Task to carry out —
Everything from the line containing "Where should I click to: Select the Главная" to the end of the records must be restated word for word, and nothing else.

»»

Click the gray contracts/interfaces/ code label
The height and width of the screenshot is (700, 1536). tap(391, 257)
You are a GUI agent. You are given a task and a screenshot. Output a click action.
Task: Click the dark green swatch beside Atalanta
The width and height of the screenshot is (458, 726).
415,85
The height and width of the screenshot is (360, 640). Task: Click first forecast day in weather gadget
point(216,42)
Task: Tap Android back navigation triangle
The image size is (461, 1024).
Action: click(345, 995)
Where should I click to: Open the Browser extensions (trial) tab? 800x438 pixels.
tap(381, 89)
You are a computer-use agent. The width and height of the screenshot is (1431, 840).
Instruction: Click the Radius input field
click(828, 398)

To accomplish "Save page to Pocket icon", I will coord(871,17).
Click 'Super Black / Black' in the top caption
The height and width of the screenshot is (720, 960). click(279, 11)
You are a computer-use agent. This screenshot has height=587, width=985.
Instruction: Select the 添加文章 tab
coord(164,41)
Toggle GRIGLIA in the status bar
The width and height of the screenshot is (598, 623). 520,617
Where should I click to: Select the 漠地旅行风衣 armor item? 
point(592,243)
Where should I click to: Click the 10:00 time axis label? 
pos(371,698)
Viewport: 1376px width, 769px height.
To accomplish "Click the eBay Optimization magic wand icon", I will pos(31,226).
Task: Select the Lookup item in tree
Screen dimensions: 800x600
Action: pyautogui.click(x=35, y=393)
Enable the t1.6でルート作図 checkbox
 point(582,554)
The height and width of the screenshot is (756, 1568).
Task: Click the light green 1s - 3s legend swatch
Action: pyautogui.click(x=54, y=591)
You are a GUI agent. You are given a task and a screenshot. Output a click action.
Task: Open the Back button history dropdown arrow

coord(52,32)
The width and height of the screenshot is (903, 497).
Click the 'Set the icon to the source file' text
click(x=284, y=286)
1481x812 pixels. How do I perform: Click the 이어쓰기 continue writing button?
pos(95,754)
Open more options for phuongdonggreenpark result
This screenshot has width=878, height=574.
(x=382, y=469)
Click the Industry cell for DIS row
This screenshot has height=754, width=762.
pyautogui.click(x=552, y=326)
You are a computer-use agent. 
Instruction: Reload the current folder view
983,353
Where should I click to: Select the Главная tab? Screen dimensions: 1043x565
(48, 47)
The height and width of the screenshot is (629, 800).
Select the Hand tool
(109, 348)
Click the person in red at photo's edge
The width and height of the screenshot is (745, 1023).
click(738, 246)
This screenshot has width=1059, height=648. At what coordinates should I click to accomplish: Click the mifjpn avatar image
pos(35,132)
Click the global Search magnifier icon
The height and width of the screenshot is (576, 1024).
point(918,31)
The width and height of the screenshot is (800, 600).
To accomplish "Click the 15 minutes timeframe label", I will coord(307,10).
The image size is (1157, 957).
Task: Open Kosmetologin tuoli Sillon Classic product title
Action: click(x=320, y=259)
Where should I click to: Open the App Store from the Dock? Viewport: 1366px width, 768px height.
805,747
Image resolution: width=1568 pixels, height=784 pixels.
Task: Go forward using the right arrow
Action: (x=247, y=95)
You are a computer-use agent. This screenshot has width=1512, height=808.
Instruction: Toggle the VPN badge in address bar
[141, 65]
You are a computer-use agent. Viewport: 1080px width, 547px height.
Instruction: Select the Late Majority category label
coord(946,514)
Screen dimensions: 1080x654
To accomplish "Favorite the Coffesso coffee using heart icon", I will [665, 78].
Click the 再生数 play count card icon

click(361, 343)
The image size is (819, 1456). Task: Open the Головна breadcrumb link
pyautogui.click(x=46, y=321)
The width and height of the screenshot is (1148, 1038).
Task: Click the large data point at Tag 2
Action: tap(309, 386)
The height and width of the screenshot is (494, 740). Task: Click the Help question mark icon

««

Written answer —
Where should I click to: Select the Главная tab? Screen dimensions: 1043x565
(48, 47)
The height and width of the screenshot is (629, 800).
Select the Hand tool
(109, 348)
Click the person in red at photo's edge
The width and height of the screenshot is (745, 1023).
click(738, 246)
This screenshot has width=1059, height=648. At what coordinates should I click to accomplish: Click the mifjpn avatar image
pos(35,132)
Click the global Search magnifier icon
The height and width of the screenshot is (576, 1024).
point(918,31)
The width and height of the screenshot is (800, 600).
To accomplish "Click the 15 minutes timeframe label", I will coord(307,10).
The image size is (1157, 957).
Task: Open Kosmetologin tuoli Sillon Classic product title
Action: click(x=320, y=259)
Where should I click to: Open the App Store from the Dock? Viewport: 1366px width, 768px height.
805,747
Image resolution: width=1568 pixels, height=784 pixels.
Task: Go forward using the right arrow
Action: (x=247, y=95)
You are a computer-use agent. This screenshot has width=1512, height=808.
Instruction: Toggle the VPN badge in address bar
[141, 65]
You are a computer-use agent. Viewport: 1080px width, 547px height.
Instruction: Select the Late Majority category label
coord(946,514)
Screen dimensions: 1080x654
To accomplish "Favorite the Coffesso coffee using heart icon", I will [665, 78].
Click the 再生数 play count card icon

click(361, 343)
The image size is (819, 1456). Task: Open the Головна breadcrumb link
pyautogui.click(x=46, y=321)
The width and height of the screenshot is (1148, 1038).
Task: Click the large data point at Tag 2
Action: tap(309, 386)
The height and width of the screenshot is (494, 740). Task: Click the Help question mark icon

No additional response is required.